Rosa wichuraiana Crép. is an important wild species that contributes the rambler habit to most of the climbing and groundcover cultivars of modern roses (Gerard 1897). This species was treated as a synonym of Rosa luciae var. luciae (section Syntylae), which has a native distribution in Southern-East of China, Japan, Korea and Philippines, but with no molecular evidence (Gu and Robertson 2003; Zhu et al. 2015). The genotype R. wichuraiana ‘Basye’s Thornless’ (designated as Rw01) conserved at Texas A&M University is especially valuable for its high resistance to black spot and powdery mildew, hardy, and prickleless traits (Byrne et al. 2007). It has been used as a model species for studying molecular genetic mechanisms underpinning the regulation of continuous flowering and other traits in woody plants (Semeniuk 1971; Shupert et al. 2007; Jones 2013; Dong et al. 2017; Li et al. 2018). In this study, the complete chloroplast genomes of Rw01 and a second R. wichuraiana genotype (Rw02) were assembled, and the phylogenetic position of R. wichuraiana was studied for the first time.
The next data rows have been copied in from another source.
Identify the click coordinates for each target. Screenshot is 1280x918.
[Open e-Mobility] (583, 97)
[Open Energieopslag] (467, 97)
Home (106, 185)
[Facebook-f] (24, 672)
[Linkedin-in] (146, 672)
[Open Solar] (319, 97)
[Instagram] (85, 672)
Here, fresh leaves of Rw01 were collected from plants cultivated in the glasshouse at the Flower Research Institute of Yunnan Academy of Agricultural Sciences (Kunming, China). The voucher specimen (1347952) was deposited in the Herbarium of Kunming Institute of Botany, CAS (KUN). Total DNA was extracted using a modified CTAB method and sequenced based on the Illumina pair-end technology (Biomarker Technologies Co., Ltd., Beijing, China) (Doyle and Doyle 1987; Li et al. 2019). The plastome was de novo assembled using SPAdes 3.12.0 (Bankevich et al. 2012), then built and annotated by Bandage 0.8.1 (Wick et al. 2015) and Geneious 9.1.4 (Biomatters Ltd., Auckland, New Zealand), using Rosa chinensis var. spontanea (NC038102) as reference. Raw reads of Rw02 were downloaded from NCBI (SRR6175519/SRR6175520) (Raymond et al. 2018), and the plastome of Rw02 was assembled and annotated as described before.
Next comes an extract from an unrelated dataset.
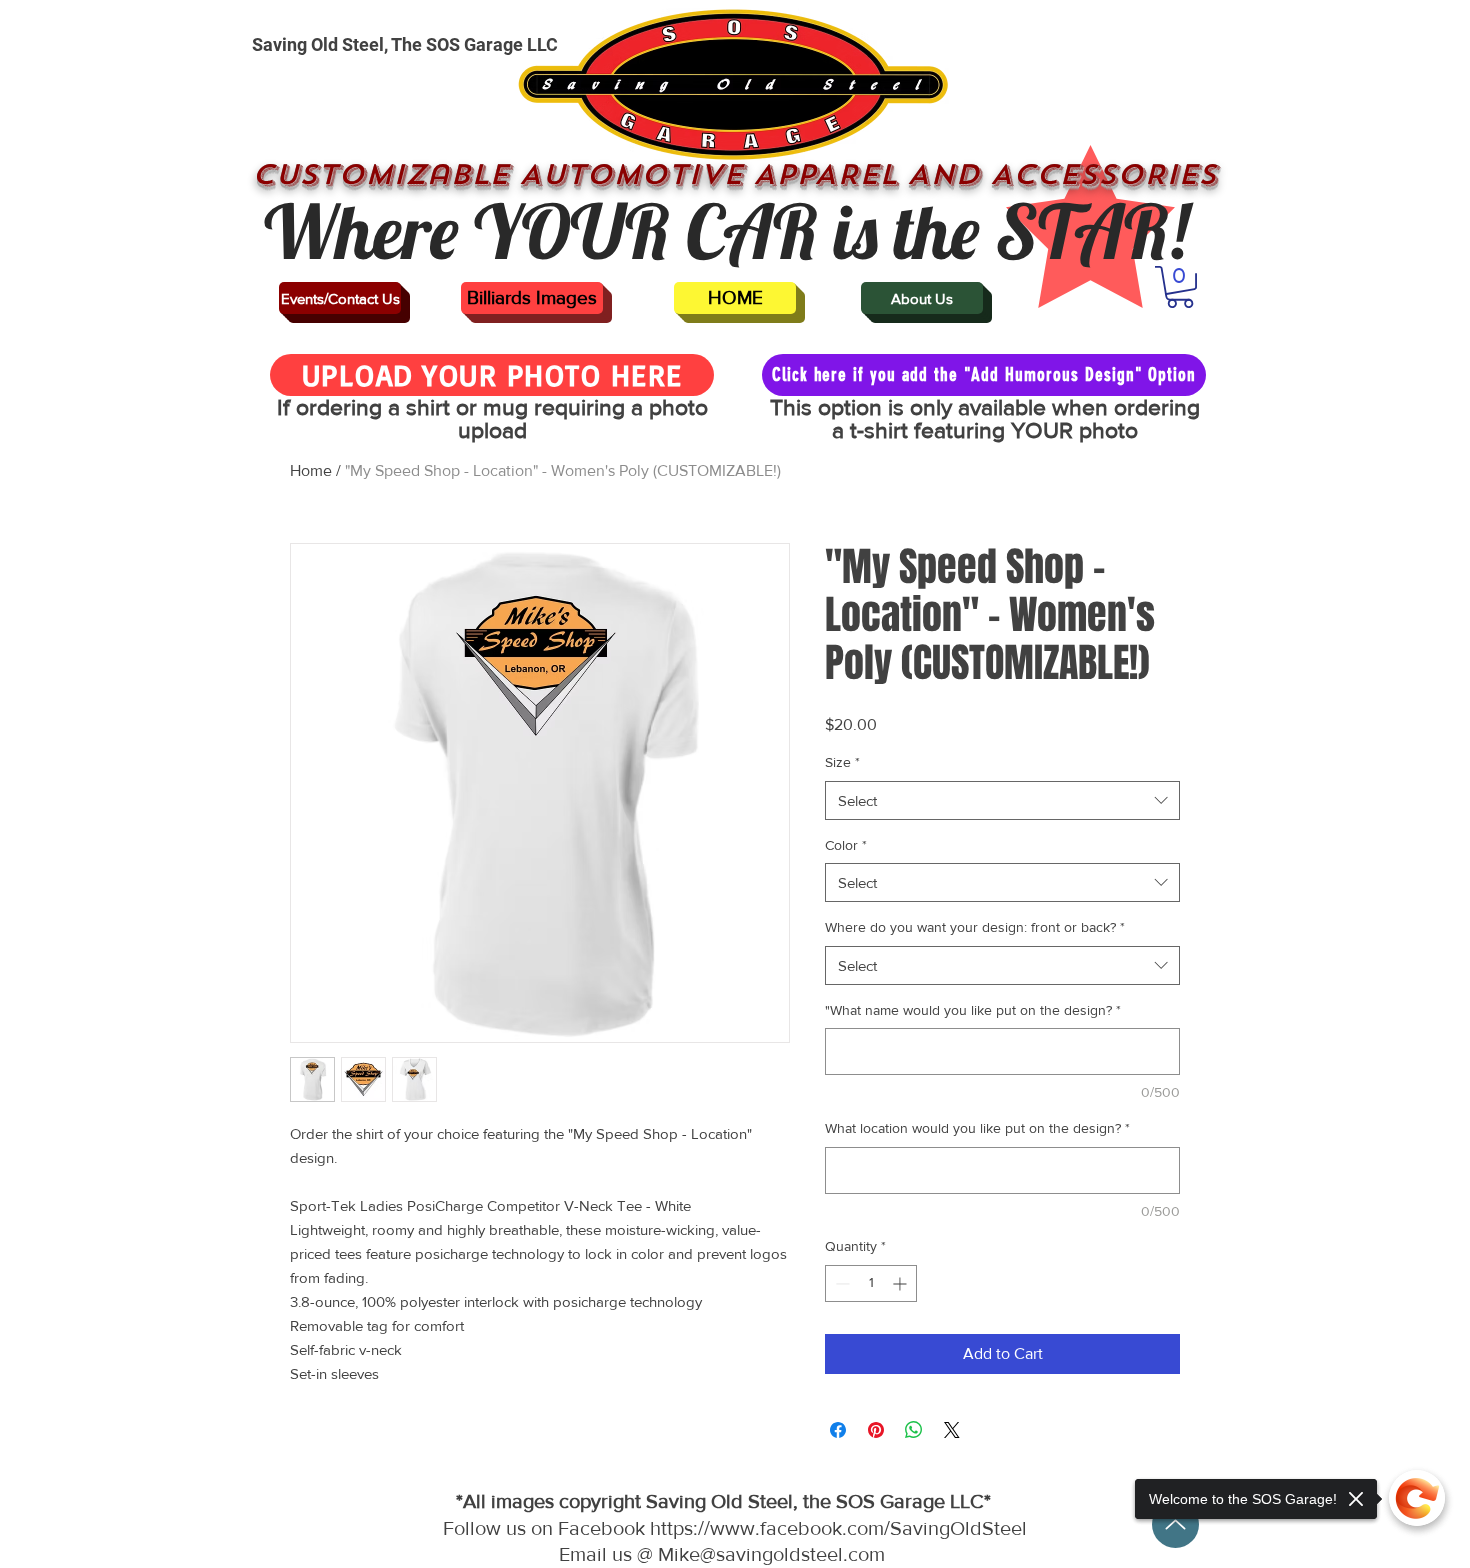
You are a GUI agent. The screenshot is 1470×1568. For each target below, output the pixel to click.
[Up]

The plastomes of Rw01 (GenBank accession number: MN689790) and Rw02 (GenBank accession number: MN689791) were mostly identical (99.903%). They share a typical quadripartite circular with 156,500/156,504 bp in length, comprising a large single-copy (LSC) region of 85,651/85,660 bp and a small single-copy (SSC) region of 18,751/18,744 bp, separated by two inverted repeat (IR) regions of 26,049/26,050 bp, respectively. The overall GC content was ∼37.2%. The IR regions had a relatively higher GC content (42.7%) than LSC (39.7%) and SSC (31.4%) regions. Both plastomes encoded 113 unique genes, including 79 protein-coding genes, 30 tRNA genes, and 4 rRNA genes.

To determine the phylogenetic position of R. wichuraiana, the two newly assembled and 16 additional published Rosaceae plastomes were aligned using MAFFT (Katoh and Standley 2013). A maximum-likelihood tree was constructed using RAxML 8.2.11 (Stamatakis 2014) with GTRCAT substitution model and 1000 bootstrap replications. Species from Rosa section Syntylae formed a monophyletic clade with 100% bootstrap support (Figure 1). Rw01 and Rw02 formed a subclade, which was sister to the other subclade (100% support) including R. luciae, Rosa multiflora, and Rosa maximowicziana, a pattern contrast sharply with the previous report that R. wichuraiana was a subspecies of R. luciae (Gu and Robertson 2003). Our plastome sequences of R. wichuraiana genotypes provide new insights into evolutionary and genomic studies of Rosaceae.

Figure 1.

Phylogenetic tree based on 18 Rosaceae plastomes showing the relationships of R. wichuraiana (in red) with R. luciae (in blue). Bootstrap supports in percentage were shown along each branch.